Here’s the crux. Anger is an easy emotion because we have a lot of neural hardware dedicated to a system that likes to think in black and white (danger versus safety), and that has the ability to shut down the parts of our brains that are capable of rational thought. Because anger’s ‘easy’ it often feels ‘right’ and because we’re incapable of self-analysis, compassion, or empathy when we’re angry, it also often feels ‘righteous’. Worse, anger is easier to process than other primary emotions (see above), so we often use it to mask those feelings and, worst of all, we are often rewarded for behaving angrily (on the mistaken assumption that anger and aggression are a sort of assertion). This is pretty basic stuff – watch a group of primates competing for resources (food, sex, etc.) and there’ll be a lot of expressions of anger – the most aggressive usually gets both the resources and leadership of the group. Watching the modern political process (especially a certain sociopathic US presidential candidate) is a case in point: he, and most of his supporters have confused anger and aggression for assertion and strength.

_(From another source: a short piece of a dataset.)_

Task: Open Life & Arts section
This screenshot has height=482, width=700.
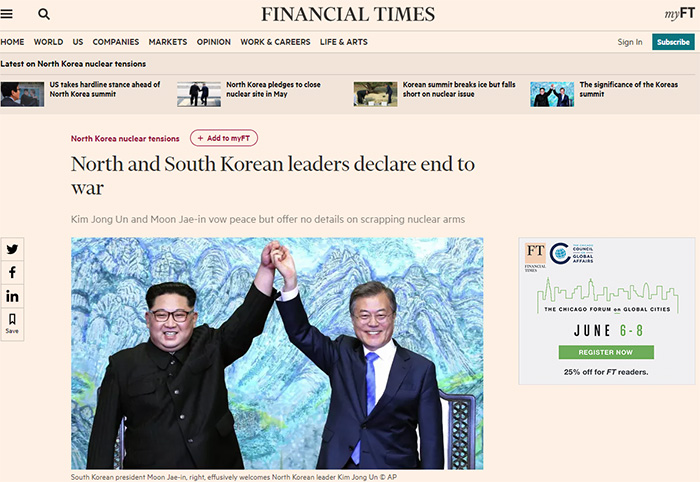Action: click(x=344, y=42)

What can you do with this information? Just because we have a system that likes to jump into action, doesn’t mean that we need to listen to it. Feeling angry is natural limbic system reaction. Acting on that feeling is a choice. Seriously, something as simple as stopping for a minute, taking a breath, and asking yourself if the action you feel like taking is actually what you want, can make a huge difference. Unless you’re a sociopath, there’s a pretty good chance that the things you do when you’re angry are things that you’d never consider when calm. This division makes a pretty good check point: ask yourself “if I wasn’t angry, would I choose to act this way?”.

Oh, and anger and aggression are not and never will be assertion. Anyone acting out of anger, in preference to reasoned, considered, values-based action, is not acting from strength or leadership – they’re acting on instinct, and taking the much easier (and a lot less human) option. I don’t think that deserves any respect – perhaps, with some thought, you’ll agree.